==== Data provided
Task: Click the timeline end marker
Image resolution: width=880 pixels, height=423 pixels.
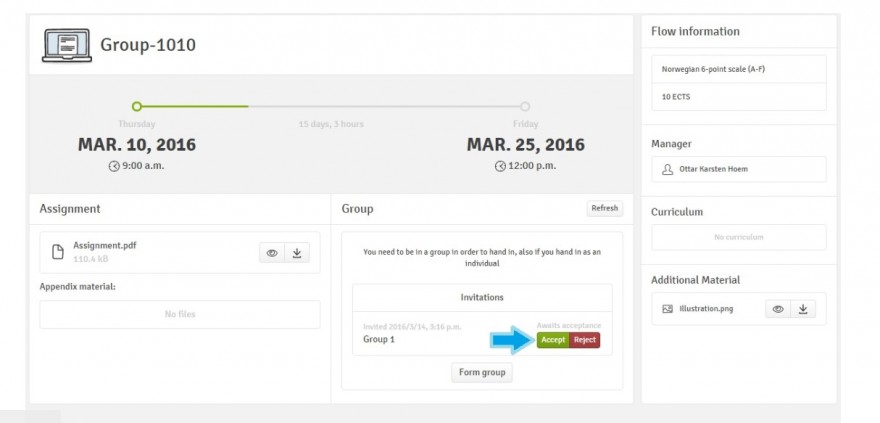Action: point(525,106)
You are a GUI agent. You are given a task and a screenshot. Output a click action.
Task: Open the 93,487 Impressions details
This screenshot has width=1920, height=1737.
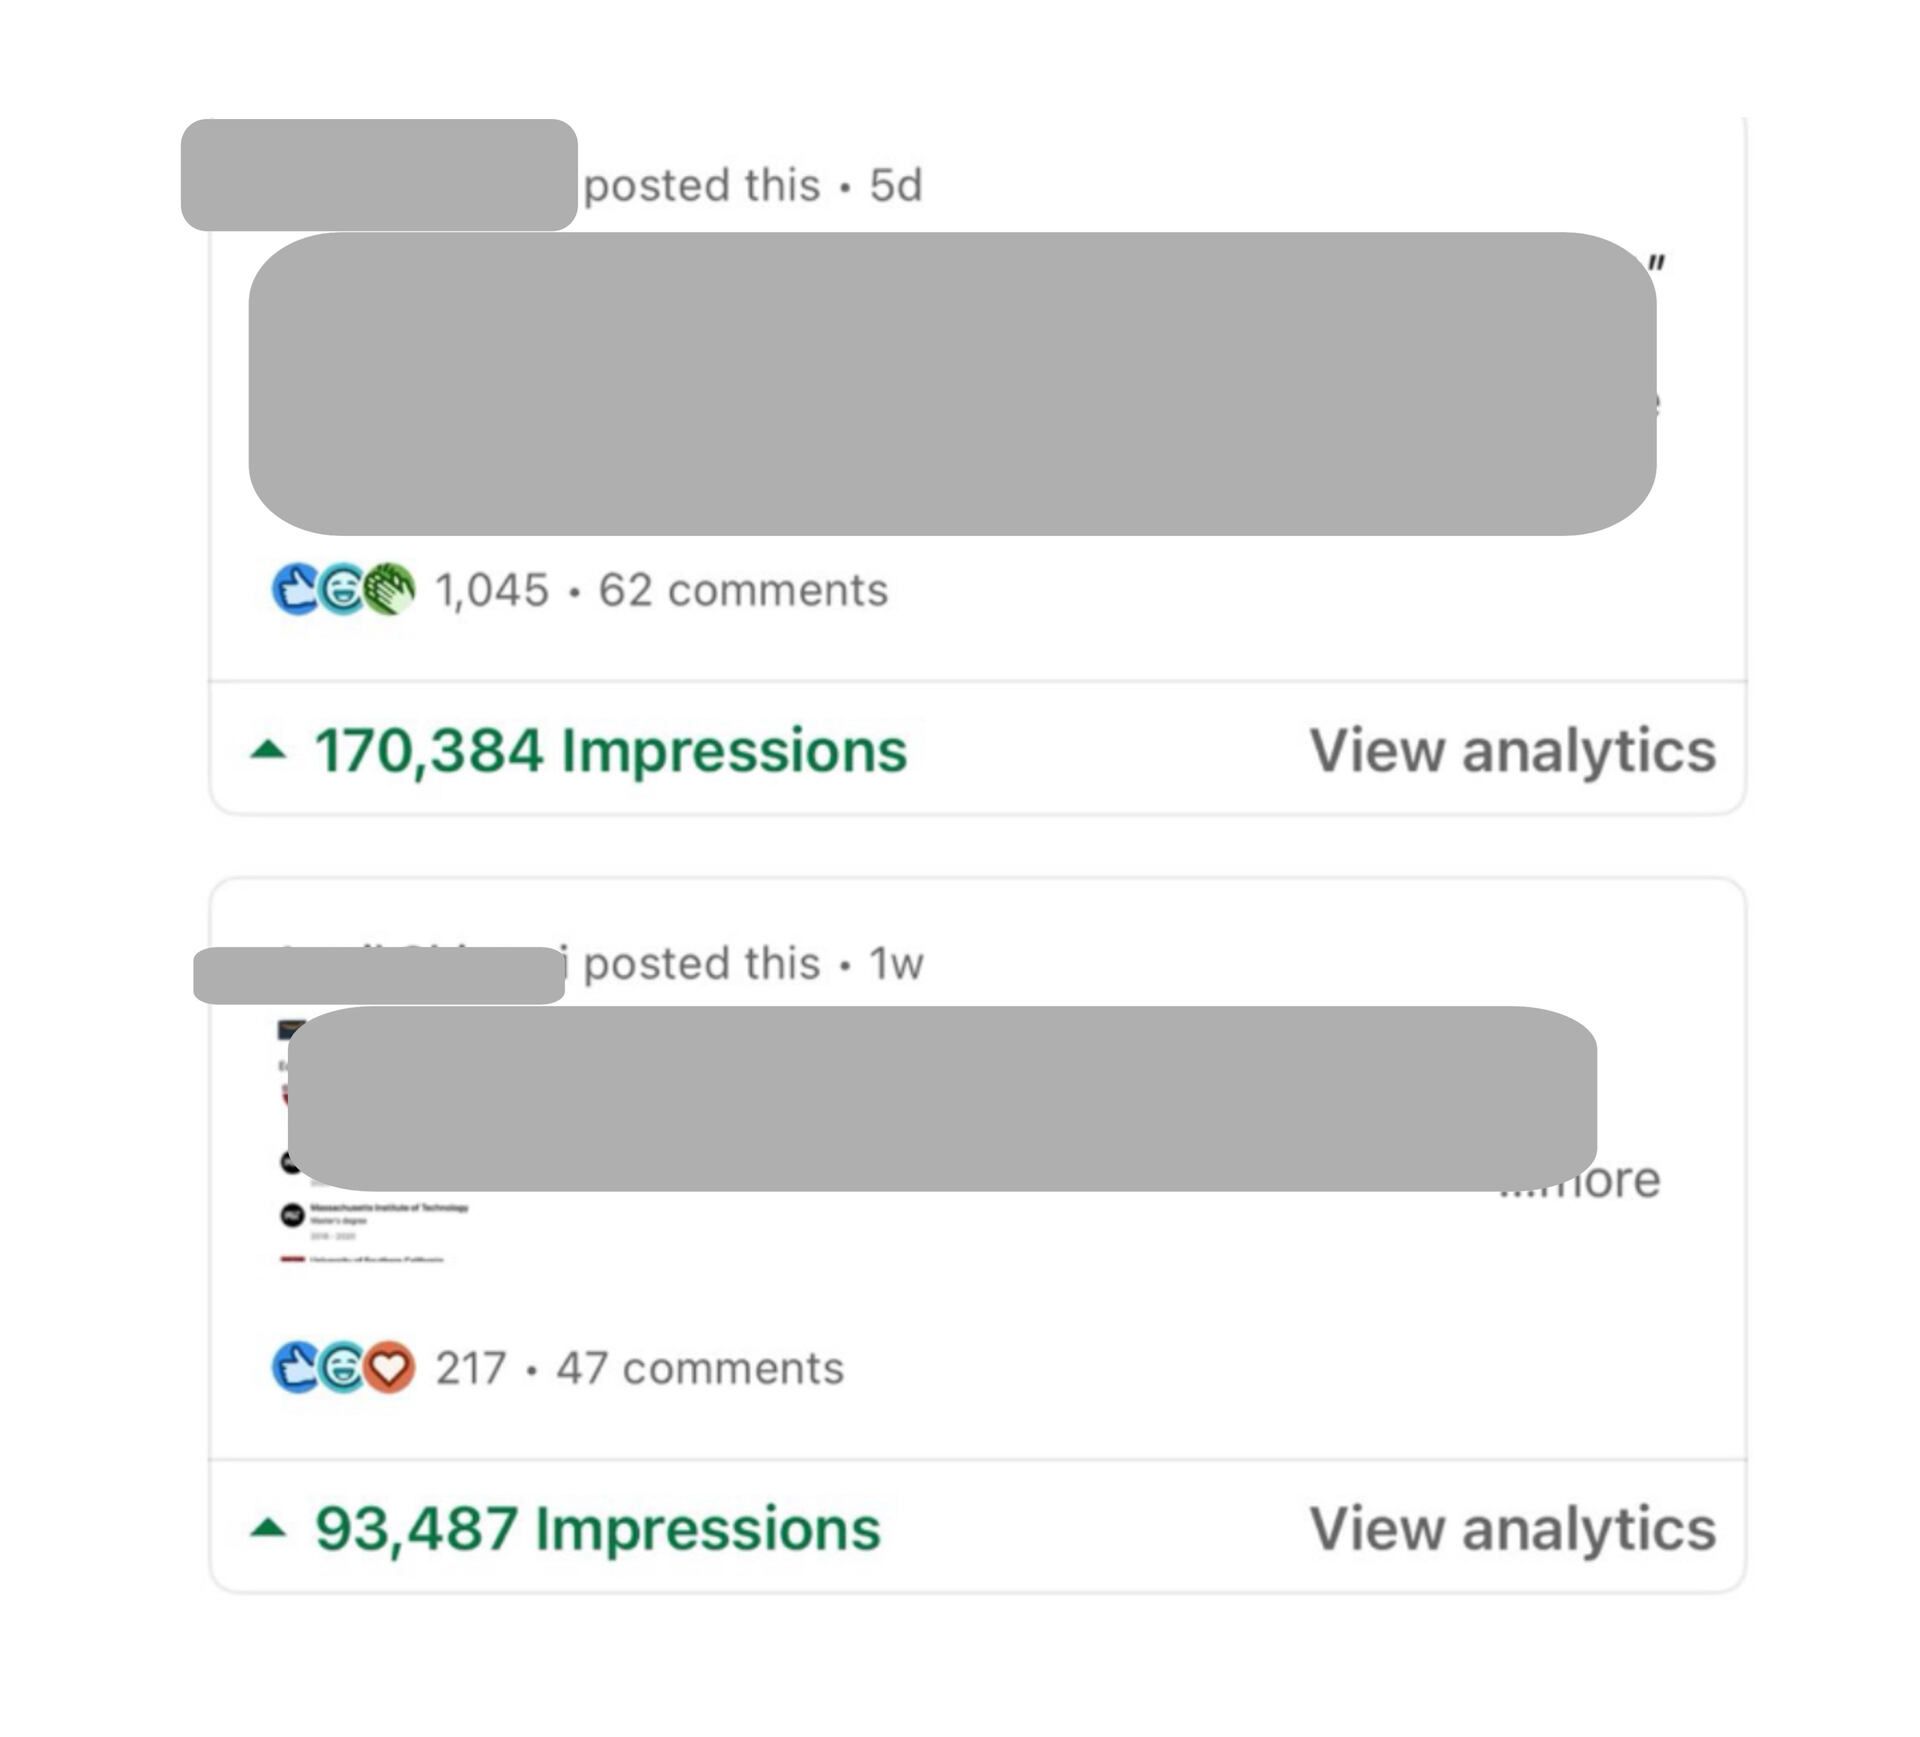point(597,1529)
========
==== Data provided
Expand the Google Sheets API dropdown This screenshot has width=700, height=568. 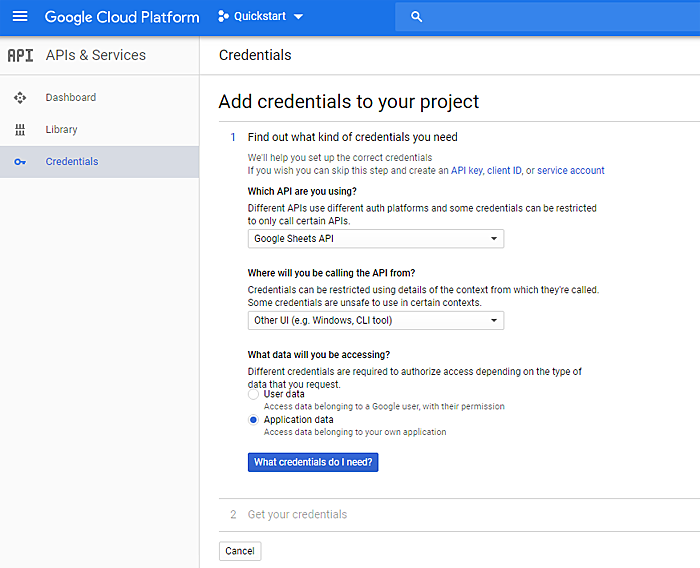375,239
========
__What the task asks__.
Rewrite the records from the line with "You are a GUI" to the line with "point(597,1529)" as a two-column CSV with the headers text and answer, one row per record. Put each value in a quoted field with line breaks replaced by spaces, and leave the pictures out.

__Solution for this problem__.
text,answer
"You are a GUI agent. You are given a task and a screenshot. Output a click action. Task: Open the 93,487 Impressions details This screenshot has width=1920, height=1737.","point(597,1529)"